Australia exposed to more UV
Ultraviolet (UV) radiation levels in Australia are higher than in Europe, even
during summer. Being located close to the ozone hole over the Antarctic means
much higher, more severe levels of UV radiation get through to ground level.

During summer, the earth’s orbit brings Australia closer to the sun than Europe
during its summer, resulting in an additional seven per cent solar UV intensity.
This, coupled with our clearer atmospheric conditions, means Australians
are exposed to up to 15 per cent more UV than Europeans.
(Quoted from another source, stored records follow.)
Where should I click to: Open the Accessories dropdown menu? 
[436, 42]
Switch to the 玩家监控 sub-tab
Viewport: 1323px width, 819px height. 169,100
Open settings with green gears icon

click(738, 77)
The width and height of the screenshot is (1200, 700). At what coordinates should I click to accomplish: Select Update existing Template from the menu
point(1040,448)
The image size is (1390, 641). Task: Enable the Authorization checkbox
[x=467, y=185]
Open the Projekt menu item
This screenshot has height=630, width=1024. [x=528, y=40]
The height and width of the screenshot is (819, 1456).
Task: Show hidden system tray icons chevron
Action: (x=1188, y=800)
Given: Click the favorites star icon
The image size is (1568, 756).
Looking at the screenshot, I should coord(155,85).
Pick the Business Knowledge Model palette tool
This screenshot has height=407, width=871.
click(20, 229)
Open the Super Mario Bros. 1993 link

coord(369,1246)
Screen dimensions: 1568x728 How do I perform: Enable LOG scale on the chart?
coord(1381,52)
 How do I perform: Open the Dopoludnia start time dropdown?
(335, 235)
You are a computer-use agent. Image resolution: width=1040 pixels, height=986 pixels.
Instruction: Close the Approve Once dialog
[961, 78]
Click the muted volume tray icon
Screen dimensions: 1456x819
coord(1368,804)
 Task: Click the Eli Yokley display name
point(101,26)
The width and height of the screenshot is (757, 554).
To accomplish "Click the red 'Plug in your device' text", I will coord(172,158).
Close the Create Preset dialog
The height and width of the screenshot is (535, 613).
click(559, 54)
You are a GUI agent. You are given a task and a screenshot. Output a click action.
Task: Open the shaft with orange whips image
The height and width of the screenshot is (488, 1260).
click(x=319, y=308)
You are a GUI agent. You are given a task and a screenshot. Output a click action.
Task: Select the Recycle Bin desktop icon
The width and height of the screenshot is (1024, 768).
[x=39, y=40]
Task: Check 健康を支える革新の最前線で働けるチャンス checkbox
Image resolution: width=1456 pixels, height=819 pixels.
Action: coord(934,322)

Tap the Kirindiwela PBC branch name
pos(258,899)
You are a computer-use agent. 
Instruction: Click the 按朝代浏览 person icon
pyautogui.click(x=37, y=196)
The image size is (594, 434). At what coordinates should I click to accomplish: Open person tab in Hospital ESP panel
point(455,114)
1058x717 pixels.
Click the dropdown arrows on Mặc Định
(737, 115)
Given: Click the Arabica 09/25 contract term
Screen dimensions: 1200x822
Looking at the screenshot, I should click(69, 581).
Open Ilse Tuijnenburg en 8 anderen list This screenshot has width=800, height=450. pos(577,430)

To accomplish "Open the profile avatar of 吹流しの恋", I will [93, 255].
First launched by a cartoon seagull
singing ‘Slip! Slop! Slap!’ on  TV screens in 1980, 

SunSmart adopted its name and mission in
1988. An initiative of The Cancer Council Victoria and supported by the
Victorian Health Promotion Foundation, SunSmart was developed to combat
spiralling skin cancer incidence and mortality rates.

Since then, attitudes towards tanning and
sun protection have changed dramatically. Australians have realised the pitfalls
of their sun-loving, outdoor lifestyle and are taking preventative measures to
reduce their risk of sun damage and skin cancer. Research by The Cancer Council
Victoria shows SunSmart’s messages have reached a majority of Australians and
had a stong impact on their behaviour.

Consequently, skin cancer deaths have
slowed and for females, have even started to decline. More Australians are
detecting skin cancers early, increasing their chances of surviving the disease.